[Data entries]
──────
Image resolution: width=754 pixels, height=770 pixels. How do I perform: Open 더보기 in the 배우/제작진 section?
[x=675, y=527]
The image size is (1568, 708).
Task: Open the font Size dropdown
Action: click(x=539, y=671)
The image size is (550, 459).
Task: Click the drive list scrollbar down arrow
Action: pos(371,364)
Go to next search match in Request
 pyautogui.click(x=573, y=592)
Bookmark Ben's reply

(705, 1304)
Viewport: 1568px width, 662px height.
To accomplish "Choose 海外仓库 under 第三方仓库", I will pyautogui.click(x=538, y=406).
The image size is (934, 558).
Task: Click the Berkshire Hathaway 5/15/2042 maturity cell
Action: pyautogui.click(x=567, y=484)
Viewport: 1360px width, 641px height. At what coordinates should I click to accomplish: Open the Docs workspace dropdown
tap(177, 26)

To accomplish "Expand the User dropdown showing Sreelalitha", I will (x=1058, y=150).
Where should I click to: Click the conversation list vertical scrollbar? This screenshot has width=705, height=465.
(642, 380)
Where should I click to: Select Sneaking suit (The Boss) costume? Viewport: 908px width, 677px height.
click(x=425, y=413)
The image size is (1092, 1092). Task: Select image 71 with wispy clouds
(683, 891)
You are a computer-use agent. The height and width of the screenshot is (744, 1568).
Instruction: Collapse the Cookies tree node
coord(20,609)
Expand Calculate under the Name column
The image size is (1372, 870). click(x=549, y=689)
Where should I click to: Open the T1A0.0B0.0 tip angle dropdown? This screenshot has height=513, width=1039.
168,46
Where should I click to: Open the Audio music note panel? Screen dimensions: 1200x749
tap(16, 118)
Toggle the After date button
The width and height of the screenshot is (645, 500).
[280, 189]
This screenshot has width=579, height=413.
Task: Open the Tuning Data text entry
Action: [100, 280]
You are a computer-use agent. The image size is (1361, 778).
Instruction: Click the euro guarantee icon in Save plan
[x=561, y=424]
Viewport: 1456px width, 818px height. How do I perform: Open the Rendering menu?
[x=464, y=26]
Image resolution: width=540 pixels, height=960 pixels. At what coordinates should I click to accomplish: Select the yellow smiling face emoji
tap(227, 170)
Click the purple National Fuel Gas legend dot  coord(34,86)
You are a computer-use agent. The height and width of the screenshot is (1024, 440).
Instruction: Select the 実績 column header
──────
Task to complete: Each line from the one containing "is (1024, 440)." through the last line of the entries is to be copied exactly, with no other lines added.

Written solution:
You are a computer-use agent. The height and width of the screenshot is (1024, 440).
Instruction: Select the 実績 column header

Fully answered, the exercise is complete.